Rotherham's Agard opened the shootout, scoring down the centre, with Lloyd James equalising with a strike into the top-right corner of the net. Frecklington's attempt was saved by Jones down to his left before Lundstram put Leyton Orient into a 2–1 lead with a high shot to the middle of the goal. Pringle then levelled the score before Clarke's strike into the bottom right-hand corner of the net once again saw Leyton Orient lead. Tavernier then scored in the top-left corner before Baudry saw his shot saved by Collins, with the score at 3–3 after four rounds of penalties.
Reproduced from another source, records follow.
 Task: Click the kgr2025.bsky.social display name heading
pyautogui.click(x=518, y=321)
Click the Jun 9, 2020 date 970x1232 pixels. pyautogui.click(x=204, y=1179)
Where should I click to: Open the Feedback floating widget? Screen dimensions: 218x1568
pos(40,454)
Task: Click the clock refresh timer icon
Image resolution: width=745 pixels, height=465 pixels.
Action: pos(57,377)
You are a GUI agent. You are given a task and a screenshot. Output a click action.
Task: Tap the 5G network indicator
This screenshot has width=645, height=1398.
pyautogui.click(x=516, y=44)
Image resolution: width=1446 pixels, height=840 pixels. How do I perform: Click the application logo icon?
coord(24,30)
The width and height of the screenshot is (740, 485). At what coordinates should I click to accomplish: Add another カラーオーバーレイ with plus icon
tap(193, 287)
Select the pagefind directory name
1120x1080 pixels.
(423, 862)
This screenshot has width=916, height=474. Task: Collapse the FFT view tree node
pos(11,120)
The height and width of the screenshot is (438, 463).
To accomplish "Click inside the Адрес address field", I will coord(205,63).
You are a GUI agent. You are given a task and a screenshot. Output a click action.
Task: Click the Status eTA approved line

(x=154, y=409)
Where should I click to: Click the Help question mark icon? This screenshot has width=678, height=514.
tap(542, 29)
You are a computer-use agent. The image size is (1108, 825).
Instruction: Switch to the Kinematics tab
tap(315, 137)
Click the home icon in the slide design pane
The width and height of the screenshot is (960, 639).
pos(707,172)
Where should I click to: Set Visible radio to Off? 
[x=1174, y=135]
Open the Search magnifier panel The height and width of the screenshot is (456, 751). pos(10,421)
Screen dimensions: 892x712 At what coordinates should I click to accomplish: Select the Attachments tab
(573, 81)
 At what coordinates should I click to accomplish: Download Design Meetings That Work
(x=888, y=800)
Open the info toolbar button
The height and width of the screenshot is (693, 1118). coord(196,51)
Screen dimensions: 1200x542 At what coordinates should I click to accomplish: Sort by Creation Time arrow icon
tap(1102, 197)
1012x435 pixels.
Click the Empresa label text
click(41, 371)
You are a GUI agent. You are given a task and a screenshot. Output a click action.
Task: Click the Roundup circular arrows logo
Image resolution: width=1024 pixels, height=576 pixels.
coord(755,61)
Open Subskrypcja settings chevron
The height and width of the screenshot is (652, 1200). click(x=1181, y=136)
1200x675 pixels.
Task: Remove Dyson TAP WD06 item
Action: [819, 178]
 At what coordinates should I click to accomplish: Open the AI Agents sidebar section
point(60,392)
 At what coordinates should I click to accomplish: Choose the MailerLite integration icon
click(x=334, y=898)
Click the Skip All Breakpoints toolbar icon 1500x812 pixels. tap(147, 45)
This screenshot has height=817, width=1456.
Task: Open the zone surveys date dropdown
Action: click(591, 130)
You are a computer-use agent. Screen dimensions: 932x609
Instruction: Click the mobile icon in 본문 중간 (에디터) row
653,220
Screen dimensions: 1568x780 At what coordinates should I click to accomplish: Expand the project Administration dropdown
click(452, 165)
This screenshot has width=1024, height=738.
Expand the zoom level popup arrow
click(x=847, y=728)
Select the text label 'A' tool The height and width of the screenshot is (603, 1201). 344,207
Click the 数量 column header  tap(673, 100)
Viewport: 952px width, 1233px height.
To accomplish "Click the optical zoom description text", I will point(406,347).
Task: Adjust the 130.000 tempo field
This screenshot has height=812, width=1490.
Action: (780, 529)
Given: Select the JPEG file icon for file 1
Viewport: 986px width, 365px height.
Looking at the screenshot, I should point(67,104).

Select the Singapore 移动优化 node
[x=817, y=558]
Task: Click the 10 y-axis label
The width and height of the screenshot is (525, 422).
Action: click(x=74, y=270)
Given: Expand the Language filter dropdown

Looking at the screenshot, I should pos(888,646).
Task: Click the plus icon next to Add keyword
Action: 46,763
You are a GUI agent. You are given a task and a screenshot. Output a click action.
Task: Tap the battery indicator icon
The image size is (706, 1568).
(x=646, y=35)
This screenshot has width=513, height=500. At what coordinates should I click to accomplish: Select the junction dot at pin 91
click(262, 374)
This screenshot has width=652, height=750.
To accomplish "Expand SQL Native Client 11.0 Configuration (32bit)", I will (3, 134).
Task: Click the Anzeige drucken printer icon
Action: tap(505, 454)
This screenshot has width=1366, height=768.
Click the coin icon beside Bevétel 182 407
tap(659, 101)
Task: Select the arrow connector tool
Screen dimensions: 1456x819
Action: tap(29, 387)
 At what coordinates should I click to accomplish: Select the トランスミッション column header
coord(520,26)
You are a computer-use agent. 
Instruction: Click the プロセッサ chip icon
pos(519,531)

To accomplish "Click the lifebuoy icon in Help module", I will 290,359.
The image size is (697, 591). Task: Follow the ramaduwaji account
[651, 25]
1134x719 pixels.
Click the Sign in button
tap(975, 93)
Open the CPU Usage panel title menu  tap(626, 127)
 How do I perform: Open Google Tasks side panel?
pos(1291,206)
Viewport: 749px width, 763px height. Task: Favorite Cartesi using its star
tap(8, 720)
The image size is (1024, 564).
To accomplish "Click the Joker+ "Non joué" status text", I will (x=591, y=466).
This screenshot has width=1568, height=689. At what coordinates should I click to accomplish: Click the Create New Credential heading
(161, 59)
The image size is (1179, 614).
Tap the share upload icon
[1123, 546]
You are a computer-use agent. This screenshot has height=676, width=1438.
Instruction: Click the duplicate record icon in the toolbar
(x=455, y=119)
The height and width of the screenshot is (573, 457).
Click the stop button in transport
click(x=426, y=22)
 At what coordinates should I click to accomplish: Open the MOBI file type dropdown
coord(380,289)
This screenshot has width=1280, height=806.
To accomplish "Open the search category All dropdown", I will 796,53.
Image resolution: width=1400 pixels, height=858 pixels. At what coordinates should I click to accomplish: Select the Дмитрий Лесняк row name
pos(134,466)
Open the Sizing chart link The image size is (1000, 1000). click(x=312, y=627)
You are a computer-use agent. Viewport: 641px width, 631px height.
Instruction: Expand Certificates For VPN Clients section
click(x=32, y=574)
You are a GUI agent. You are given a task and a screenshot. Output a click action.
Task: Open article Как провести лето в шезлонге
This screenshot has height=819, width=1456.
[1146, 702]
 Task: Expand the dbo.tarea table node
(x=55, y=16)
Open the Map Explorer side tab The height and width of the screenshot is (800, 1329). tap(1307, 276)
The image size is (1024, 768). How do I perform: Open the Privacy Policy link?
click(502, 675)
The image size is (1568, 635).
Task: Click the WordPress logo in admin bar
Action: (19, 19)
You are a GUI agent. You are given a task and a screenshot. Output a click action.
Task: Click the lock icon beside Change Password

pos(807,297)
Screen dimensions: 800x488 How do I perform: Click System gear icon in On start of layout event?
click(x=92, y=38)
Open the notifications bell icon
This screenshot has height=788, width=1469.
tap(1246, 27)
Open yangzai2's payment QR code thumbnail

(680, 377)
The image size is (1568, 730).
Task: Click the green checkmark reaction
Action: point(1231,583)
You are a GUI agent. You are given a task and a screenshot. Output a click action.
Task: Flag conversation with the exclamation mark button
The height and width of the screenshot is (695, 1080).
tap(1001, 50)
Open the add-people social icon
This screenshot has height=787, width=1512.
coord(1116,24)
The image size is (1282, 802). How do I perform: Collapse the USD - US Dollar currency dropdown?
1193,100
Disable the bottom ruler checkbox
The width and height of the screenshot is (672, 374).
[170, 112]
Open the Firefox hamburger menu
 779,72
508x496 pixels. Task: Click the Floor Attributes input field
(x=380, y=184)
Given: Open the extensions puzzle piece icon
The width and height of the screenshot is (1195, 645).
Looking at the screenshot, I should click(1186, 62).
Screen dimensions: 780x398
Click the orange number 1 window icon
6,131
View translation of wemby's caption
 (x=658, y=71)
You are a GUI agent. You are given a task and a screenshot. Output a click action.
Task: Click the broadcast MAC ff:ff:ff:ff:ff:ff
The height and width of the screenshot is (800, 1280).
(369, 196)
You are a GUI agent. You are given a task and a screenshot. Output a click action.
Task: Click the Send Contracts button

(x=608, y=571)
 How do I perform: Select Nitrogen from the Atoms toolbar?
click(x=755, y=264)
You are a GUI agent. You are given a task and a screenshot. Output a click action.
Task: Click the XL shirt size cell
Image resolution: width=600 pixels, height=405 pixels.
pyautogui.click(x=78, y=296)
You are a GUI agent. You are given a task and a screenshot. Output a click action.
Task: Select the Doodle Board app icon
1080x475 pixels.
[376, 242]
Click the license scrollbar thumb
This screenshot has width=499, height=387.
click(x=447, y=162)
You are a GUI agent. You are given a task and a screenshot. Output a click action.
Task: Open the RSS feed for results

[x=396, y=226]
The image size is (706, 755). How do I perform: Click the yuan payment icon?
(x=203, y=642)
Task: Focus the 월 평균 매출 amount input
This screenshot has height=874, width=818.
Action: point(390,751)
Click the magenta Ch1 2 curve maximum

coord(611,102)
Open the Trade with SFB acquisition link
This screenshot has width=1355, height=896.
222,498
Smallwood's right-footed shot into the bottom-left corner put Rotherham ahead before Dagnall's strike down the centre was saved, and the penalty shootout ended 4–3 to Rotherham United.

===Details===

| 1 | Jamie Jones |
| 5 | Scott Cuthbert | |
| 6 | Mathieu Baudry |
| 15 | Nathan Clarke (c) | |
| 2 | Elliot Omozusi |
| 11 | Moses Odubajo | |
| 4 | Romain Vincelot |
| 8 | Lloyd James |
| 7 | Dean Cox | | |
| 9 | Kevin Lisbie | | |
| 10 | Dave Mooney | | |
Substitutes:
| 12 | Jake Larkins |
| 3 | Gary Sawyer |
| 21 | Marvin Bartley |
| 24 | John Lundstram | | |
| 14 | Shaun Batt | | |
| 23 | Chris Dagnall | | |
| 25 | Robbie Simpson |
Manager:
Russell Slade
| 21 | Adam Collin |
| 27 | James Tavernier | |
| 20 | Craig Morgan (c) | |
| 4 | Kári Árnason |
| 3 | Joe Skarz | | |
| 22 | Kieran Agard |
| 8 | Lee Frecklington |
| 36 | Richard Smallwood |
| 18 | Ben Pringle | |
| 26 | Wes Thomas | | |
| 9 | Alex Revell | | |
Substitutes:
| 1 | Scott Shearer |
| 2 | Richard Brindley | | |
| 5 | Claude Davis |
| 10 | Michael O'Connor |
| 15 | Robert Milsom | | |
| 28 | Haris Vučkić | | |
| 35 | Tom Hitchcock |
Manager:
Steve Evans
|
Assistant referees:
Adam Nunn
Michael Salisbury
Fourth official:
Mick Russell | Match rules: *90 minutes. *30 minutes of extra time if necessary. *Penalty shoot-out if scores still level. *Seven named substitutes. *Maximum of three substitutions. |

===Statistics===

Statistics
| Statistic | Leyton Orient | Rotherham United |
|---|---|---|
| Total shots | 9 | 16 |
| Shots on target | 2 | 7 |
| Ball possession | 55% | 45% |
| Corner kicks | 6 | 4 |
| Fouls committed | 20 | 11 |
| Yellow cards | 4 | 3 |
| Red cards | 0 | 0 |

==Post-match==
Smallwood, on loan from Middlesbrough and scorer of the winning penalty, confessed that not only had he never visited Wembley Stadium prior to the final, he had "never taken a senior-level penalty before play-off final shootout winner". The Leyton Orient owner Barry Hearn stated that he would honour his promise to take his players to Las Vegas the week after the final, with Slade saying it could be "just the tonic they need". He went on to relate that Brentford had lost last year's final and then went on to win automatic promotion the following season and that would "be their model for success now". The Rotherham manager Evans dedicated the victory to two ill family members and recounted: "All season the boys have continued to fight adversity ... You need to retain that inner belief". Asked how he encouraged the Rotherham second half performance, Evans said: "I just spoke to them about what it meant to them, to their families, their children, their mums and dads – about how they would feel looking back on this day when they are grandads." Slade was named joint manager of the season for League One, along with Wolverhampton Wanderers' Kenny Jackett.

Rotherham United ended the following season in 21st position in the Football League Championship, one place and five points above the relegation zone. Leyton Orient finished their next season 23rd in League One, and were relegated to Football League Two for the 2015–16 season. Slade had resigned from the club in September 2014 with them in 17th position, to take over at Cardiff City after Leyton Orient had refused permission for the Welsh club to talk to him.